We examine subhaloes and galaxies residing in a simulated LCDM galaxy cluster ($M^{\rm crit}_{200}=1.1\times10^{15}M_\odot/h$) produced by hydrodynamical codes ranging from classic Smooth Particle Hydrodynamics (SPH), newer SPH codes, adaptive and moving mesh codes. These codes use subgrid models to capture galaxy formation physics. We compare how well these codes reproduce the same subhaloes/galaxies in gravity only, non-radiative hydrodynamics and full feedback physics runs by looking at the overall subhalo/galaxy distribution and on an individual objects basis. We find the subhalo population is reproduced to within $\lesssim10\%$ for both dark matter only and non-radiative runs, with individual objects showing code-to-code scatter of $\lesssim0.1$ dex, although the gas in non-radiative simulations shows significant scatter.

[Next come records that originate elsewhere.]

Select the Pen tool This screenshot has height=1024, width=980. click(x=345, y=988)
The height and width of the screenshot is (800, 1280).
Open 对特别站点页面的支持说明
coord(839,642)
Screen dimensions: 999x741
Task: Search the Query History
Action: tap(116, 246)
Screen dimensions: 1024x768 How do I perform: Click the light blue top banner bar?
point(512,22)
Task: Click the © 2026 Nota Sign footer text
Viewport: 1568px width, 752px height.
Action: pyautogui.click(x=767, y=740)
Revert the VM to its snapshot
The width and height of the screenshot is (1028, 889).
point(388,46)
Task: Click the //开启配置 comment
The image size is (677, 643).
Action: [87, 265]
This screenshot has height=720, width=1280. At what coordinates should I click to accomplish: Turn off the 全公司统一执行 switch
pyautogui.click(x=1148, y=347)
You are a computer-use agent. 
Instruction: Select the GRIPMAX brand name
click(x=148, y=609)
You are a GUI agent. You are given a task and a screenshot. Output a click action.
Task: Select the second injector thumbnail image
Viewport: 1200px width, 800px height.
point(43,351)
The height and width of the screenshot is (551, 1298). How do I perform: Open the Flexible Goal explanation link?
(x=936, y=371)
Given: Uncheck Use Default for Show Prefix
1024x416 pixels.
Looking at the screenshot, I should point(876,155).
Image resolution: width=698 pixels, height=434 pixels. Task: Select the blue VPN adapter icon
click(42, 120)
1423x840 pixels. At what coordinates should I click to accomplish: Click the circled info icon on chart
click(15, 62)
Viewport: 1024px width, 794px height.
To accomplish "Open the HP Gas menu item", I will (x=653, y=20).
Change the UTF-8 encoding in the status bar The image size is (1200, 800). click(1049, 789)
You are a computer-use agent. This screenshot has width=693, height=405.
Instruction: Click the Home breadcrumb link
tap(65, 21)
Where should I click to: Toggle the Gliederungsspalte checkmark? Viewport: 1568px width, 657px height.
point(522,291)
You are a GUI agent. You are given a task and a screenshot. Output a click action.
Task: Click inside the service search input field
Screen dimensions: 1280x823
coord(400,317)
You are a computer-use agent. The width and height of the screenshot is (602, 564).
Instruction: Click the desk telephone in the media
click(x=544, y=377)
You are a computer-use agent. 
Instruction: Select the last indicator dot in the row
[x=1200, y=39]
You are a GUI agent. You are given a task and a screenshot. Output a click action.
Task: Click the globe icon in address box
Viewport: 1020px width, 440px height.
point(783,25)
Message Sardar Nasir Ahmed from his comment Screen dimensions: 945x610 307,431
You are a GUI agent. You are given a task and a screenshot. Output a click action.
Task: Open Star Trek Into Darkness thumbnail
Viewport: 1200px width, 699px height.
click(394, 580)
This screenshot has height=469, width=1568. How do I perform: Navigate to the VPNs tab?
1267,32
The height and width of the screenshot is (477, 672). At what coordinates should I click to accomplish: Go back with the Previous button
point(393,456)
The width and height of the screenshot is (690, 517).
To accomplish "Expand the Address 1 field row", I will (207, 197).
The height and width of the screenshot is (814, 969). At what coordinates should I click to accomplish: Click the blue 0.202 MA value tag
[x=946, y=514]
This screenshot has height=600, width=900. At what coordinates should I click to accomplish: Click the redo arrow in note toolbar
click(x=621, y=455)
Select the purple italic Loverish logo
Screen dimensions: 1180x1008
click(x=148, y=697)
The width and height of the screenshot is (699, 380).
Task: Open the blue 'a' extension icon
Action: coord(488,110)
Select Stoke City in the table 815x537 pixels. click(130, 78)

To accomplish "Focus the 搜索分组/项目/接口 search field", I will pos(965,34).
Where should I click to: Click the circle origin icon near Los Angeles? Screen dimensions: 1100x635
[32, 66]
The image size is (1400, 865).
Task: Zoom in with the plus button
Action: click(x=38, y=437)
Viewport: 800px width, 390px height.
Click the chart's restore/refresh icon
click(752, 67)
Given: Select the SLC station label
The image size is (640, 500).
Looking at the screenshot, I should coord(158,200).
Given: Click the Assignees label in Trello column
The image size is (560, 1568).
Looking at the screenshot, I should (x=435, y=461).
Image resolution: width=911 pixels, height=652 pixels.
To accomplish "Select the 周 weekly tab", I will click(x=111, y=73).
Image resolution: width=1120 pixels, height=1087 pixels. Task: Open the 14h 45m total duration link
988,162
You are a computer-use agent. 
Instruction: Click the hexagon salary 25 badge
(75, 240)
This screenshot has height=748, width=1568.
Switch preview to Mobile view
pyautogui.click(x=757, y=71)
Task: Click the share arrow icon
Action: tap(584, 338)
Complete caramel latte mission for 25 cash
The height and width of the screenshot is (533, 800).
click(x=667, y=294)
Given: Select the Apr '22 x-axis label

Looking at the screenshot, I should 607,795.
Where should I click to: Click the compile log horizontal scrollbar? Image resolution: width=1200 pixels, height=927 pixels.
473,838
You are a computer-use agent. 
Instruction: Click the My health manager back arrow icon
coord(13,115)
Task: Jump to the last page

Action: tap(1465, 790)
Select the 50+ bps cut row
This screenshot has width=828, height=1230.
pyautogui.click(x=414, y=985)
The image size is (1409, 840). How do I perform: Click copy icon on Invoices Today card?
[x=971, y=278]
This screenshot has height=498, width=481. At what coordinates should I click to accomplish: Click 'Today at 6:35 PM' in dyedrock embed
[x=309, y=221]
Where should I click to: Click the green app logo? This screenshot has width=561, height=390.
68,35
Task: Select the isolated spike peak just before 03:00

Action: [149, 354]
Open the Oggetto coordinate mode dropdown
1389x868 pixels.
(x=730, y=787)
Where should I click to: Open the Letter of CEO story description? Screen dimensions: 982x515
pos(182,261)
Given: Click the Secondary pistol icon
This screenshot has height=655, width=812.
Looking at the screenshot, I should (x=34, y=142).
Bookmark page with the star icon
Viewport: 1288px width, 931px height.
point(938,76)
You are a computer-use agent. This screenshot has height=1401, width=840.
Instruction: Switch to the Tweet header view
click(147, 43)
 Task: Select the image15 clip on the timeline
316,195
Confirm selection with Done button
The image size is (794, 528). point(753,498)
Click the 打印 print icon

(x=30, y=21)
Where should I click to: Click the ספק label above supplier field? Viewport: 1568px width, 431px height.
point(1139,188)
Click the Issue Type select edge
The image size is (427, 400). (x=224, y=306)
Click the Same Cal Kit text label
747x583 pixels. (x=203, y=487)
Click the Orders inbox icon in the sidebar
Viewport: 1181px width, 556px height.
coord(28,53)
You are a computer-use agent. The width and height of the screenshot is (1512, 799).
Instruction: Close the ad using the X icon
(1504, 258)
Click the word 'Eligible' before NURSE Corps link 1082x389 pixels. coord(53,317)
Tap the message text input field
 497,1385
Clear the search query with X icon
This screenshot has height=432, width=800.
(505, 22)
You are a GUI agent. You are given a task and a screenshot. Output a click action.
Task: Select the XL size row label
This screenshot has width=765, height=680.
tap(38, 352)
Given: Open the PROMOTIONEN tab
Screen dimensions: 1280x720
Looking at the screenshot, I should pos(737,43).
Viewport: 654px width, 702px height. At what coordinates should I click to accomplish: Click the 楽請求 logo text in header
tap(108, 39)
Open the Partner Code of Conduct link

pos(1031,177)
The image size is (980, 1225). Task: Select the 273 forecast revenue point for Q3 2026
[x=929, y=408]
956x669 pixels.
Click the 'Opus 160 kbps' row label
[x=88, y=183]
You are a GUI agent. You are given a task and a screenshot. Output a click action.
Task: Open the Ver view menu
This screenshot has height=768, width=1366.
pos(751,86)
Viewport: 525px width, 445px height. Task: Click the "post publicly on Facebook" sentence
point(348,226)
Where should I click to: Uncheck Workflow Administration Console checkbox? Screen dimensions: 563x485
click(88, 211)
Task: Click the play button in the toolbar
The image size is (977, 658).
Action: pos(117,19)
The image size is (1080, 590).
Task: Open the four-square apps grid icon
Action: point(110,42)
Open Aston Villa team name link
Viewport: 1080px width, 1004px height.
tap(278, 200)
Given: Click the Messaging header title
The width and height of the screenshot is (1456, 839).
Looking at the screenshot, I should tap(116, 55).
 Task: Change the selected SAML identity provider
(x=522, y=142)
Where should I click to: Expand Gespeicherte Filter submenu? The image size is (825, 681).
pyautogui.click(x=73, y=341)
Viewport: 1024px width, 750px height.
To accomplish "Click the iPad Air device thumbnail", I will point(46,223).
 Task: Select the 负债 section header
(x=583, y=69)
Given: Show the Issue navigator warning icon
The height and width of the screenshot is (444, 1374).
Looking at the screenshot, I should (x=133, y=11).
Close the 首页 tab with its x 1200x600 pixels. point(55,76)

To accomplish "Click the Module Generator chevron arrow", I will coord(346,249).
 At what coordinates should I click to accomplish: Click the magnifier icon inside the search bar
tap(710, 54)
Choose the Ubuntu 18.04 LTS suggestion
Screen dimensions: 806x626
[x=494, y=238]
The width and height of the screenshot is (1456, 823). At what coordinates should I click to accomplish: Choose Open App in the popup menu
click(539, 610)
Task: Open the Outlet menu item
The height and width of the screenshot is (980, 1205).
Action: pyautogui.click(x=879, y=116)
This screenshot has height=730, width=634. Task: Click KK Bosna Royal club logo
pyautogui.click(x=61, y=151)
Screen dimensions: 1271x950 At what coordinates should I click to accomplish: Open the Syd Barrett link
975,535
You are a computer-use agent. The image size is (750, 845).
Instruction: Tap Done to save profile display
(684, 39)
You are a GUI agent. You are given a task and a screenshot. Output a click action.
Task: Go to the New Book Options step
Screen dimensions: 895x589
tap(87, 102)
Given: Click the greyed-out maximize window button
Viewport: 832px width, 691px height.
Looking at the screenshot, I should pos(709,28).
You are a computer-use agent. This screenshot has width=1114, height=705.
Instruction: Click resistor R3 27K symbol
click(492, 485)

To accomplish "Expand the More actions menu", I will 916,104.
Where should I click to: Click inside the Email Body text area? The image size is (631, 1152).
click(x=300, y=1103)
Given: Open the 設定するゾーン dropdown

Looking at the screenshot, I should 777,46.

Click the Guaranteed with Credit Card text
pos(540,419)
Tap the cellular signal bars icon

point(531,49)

Including feedback physics significantly increases the diversity. Subhalo mass and $V_{max}$ distributions vary by $\approx20\%$. The galaxy populations also show striking code-to-code variations. Although the Tully-Fisher relation is similar in almost all codes, the number of galaxies with $10^{9}M_\odot/h\lesssim M_*\lesssim 10^{12}M_\odot/h$ can differ by a factor of 4. Individual galaxies show code-to-code scatter of $\sim0.5$ dex in stellar mass. Moreover, strong systematic differences exist, with some codes producing galaxies $70\%$ smaller than others. The diversity partially arises from the inclusion/absence of AGN feedback. Our results combined with our companion papers demonstrate that subgrid physics is not just subject to fine-tuning, but the complexity of building galaxies in all environments remains a challenge. We argue even basic galaxy properties, such as the stellar mass to halo mass, should be treated with errors bars of $\sim0.2-0.4$ dex.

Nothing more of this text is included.